Harry Zarin was the founder. It has been located on Grand, Allen and two different Orchard Street addresses. It now takes up three levels of its current building, selling colorful fabric (“shtof”) bolts as well as window ornaments and upholstery. In the ‘80s, a huge fire occurred and their inventory went into storage.
Harry’s son, Bobby, used a bullhorn to advertise the new location, which was only legal if it included a public service announcement. So, Bobby would drive through the streets announcing, “Come visit Harry Zarin Company’s new fabric warehouse--AND DON’T FORGET TO VOTE!”
The ORCHARD CORSET CENTER
In 1968, Isaiah Bergstein opened Orchard Corset, when corsets were very much in demand. As corset sales diminished, Isaiah began to add a line of bras, girdles, and shapewear. Magda, his wife, was well-known throughout all of N. Y. as the finest bra (“stanik”) fitter in Manhattan. She could tell any woman who walked through the door her correct bra size with a three-second glance. Later, because of popular television reality shows, she became known as the “bra whisperer.” Daughter-in-law, Peggy, is now a second generation “bra whisperer.”

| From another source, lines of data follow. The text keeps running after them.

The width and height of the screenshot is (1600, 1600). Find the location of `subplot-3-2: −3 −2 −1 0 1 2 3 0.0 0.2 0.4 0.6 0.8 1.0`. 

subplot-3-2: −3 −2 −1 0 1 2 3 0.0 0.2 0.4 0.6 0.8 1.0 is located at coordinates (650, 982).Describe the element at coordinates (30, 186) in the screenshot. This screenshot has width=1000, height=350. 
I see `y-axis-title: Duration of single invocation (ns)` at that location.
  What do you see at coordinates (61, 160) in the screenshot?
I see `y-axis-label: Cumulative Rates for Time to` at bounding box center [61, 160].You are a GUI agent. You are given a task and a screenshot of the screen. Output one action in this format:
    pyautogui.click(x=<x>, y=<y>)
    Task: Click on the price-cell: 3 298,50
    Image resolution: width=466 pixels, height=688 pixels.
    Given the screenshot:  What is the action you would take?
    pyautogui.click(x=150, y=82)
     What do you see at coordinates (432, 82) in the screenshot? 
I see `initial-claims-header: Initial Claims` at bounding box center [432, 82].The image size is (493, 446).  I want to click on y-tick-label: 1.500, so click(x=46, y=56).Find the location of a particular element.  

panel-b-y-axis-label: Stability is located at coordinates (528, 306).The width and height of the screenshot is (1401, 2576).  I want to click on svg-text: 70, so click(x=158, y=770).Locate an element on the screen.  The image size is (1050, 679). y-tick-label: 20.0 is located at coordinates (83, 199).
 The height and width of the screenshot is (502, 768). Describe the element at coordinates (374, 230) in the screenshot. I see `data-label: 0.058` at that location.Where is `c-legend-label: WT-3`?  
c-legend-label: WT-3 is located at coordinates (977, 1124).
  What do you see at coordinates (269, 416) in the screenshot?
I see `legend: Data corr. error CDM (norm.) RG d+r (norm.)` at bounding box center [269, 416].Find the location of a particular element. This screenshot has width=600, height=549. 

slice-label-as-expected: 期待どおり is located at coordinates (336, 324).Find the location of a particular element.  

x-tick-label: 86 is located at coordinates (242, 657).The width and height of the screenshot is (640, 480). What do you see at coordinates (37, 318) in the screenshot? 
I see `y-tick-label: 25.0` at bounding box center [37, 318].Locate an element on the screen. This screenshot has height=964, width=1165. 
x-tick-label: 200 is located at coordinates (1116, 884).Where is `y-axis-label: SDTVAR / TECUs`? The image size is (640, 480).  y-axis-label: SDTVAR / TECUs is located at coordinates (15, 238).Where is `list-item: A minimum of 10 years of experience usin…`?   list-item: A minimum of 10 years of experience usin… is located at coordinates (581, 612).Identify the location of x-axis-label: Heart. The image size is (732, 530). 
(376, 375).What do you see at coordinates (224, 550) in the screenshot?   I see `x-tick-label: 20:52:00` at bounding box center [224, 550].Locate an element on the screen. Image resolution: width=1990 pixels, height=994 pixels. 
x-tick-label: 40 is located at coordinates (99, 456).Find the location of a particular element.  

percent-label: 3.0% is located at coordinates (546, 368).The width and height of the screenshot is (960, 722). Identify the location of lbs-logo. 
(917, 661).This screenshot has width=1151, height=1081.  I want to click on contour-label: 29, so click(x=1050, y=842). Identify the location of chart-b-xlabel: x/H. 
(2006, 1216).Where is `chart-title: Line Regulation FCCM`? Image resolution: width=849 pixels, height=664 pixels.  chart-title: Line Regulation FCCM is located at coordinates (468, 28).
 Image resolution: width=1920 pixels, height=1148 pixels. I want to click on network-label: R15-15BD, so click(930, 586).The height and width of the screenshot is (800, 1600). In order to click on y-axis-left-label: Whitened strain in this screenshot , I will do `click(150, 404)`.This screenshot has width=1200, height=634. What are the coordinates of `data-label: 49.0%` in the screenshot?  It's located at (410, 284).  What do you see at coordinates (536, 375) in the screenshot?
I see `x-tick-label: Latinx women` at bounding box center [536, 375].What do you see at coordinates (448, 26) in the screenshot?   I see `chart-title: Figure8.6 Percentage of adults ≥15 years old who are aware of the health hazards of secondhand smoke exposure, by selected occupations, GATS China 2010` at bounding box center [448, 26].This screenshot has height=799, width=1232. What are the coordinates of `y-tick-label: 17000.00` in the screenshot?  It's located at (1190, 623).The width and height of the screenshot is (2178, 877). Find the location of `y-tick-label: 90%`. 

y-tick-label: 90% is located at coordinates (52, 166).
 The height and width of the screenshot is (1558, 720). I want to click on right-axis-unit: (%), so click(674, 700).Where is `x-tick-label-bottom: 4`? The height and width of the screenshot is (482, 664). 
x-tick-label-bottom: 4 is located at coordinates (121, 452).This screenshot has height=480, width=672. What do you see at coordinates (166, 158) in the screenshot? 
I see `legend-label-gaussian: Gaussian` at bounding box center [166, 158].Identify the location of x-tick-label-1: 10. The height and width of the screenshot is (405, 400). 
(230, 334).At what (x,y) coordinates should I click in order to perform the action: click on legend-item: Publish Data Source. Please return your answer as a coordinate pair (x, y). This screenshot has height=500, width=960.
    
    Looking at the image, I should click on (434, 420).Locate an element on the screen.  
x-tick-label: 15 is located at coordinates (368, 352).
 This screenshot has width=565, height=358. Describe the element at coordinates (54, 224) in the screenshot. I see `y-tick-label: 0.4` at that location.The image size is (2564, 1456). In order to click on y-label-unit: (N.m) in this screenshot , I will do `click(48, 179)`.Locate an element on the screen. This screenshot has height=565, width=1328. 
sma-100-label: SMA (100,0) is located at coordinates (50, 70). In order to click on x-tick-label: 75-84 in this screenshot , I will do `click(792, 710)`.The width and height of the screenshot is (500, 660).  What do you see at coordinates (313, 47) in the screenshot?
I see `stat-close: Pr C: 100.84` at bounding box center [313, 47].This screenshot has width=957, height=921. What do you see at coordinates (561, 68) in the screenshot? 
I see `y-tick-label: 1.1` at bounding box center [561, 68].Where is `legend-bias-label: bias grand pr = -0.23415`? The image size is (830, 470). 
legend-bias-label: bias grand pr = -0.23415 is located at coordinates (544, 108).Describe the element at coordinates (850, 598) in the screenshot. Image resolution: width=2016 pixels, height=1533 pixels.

And ALTMAN LUGGAGE, 135 ORCHARD STREET, has been around since 1920. The Altmans retired in the late ‘70s, and sold the business to Bettinger’s Luggage Shop, an even older neighborhood store on Rivington Street that was founded in 1914. James Gandolfini regularly shopped there.
Moscot’s eyeware was started by Hyman Moscot. He began selling ready-made eyeglasses (“briln”) from a pushcart (“shtupvegl”) on Orchard Street.
In 1925, Hyman’s son, Sol, joined the family business at the age of 15. He helped take over the reigns of the family’s first retail store, at 94 Rivington Street. By 1938, the company settled at 118 Orchard Street on the corner of Delancey. In Jan. 2015, Moscot celebrated its 100 year birthday.
ORCHARD STREET RUNNERS (OSR)
Joe DiNito founded Orchard Street Runners. The members include a wide variety of people who live and work on the Lower East Side. OSR also produces community based social events around the running community. Notable races include Midnight Half.
MARJORIE WOLFE LAST SHOPPED ON ORCHARD STREET IN 1961. SHE STILL HAS A NOSTALGIA FOR THE ORCHARD STREET OF BYGONE DAYS....AND THE DAVEGA APPLIANCE STORE, MALTZ’S CANDY STORE, THE CHARLOTTE RUSSE, DREW PEARSON, AND “THE SHADOW” ON SUNDAYS AT 5:00 P.M.